Vanilla Bayesian Optimization Performs Great in High Dimensions
Carl Hvarfner, Erik Orm Hellsten, Luigi Nardi
TL;DR
The paper tackles the long standing claim that Bayesian optimization struggles in high dimensions due to strong model complexity. It shows that vanilla BO can perform poorly when the GP lengthscale prior inflates complexity with dimensionality, and proposes a simple fix by scaling the lengthscale prior with dimension, e.g. $ u_i \sim \text{LogNormal}(\mu_0 + \tfrac{\log D}{2}, \sigma_0)$, to keep correlation meaningful across dimensions. With this plug in, the authors demonstrate that vanilla BO drastically outperforms state of the art high dimensional BO methods on multiple real world tasks, effectively handling thousands of dimensions. The result provides a practical, scalable, and general approach that broadens the applicability of GP based BO without imposing strong objective structure, while still acknowledging that specialized HDBO methods may win when problem structure aligns with their assumptions.
Abstract
High-dimensional problems have long been considered the Achilles' heel of Bayesian optimization algorithms. Spurred by the curse of dimensionality, a large collection of algorithms aim to make it more performant in this setting, commonly by imposing various simplifying assumptions on the objective.
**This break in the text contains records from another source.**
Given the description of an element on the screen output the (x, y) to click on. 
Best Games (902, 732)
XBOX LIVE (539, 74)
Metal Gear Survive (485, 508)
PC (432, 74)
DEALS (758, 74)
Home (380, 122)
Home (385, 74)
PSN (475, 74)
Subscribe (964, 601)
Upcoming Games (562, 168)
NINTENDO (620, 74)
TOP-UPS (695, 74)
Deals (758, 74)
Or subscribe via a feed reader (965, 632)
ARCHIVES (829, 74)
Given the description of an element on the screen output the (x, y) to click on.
In this paper, we identify the degeneracies that make vanilla Bayesian optimization poorly suited to high-dimensional tasks, and further show how existing algorithms address these degeneracies through the lens of lowering the model complexity. Moreover, we propose an enhancement to the prior assumptions that are typical to vanilla Bayesian optimization algorithms, which reduces the complexity to manageable levels without imposing structural restrictions on the objective. Our modification - a simple scaling of the Gaussian process lengthscale prior with the dimensionality - reveals that standard Bayesian optimization works drastically better than previously thought in high dimensions, clearly outperforming existing state-of-the-art algorithms on multiple commonly considered real-world high-dimensional tasks.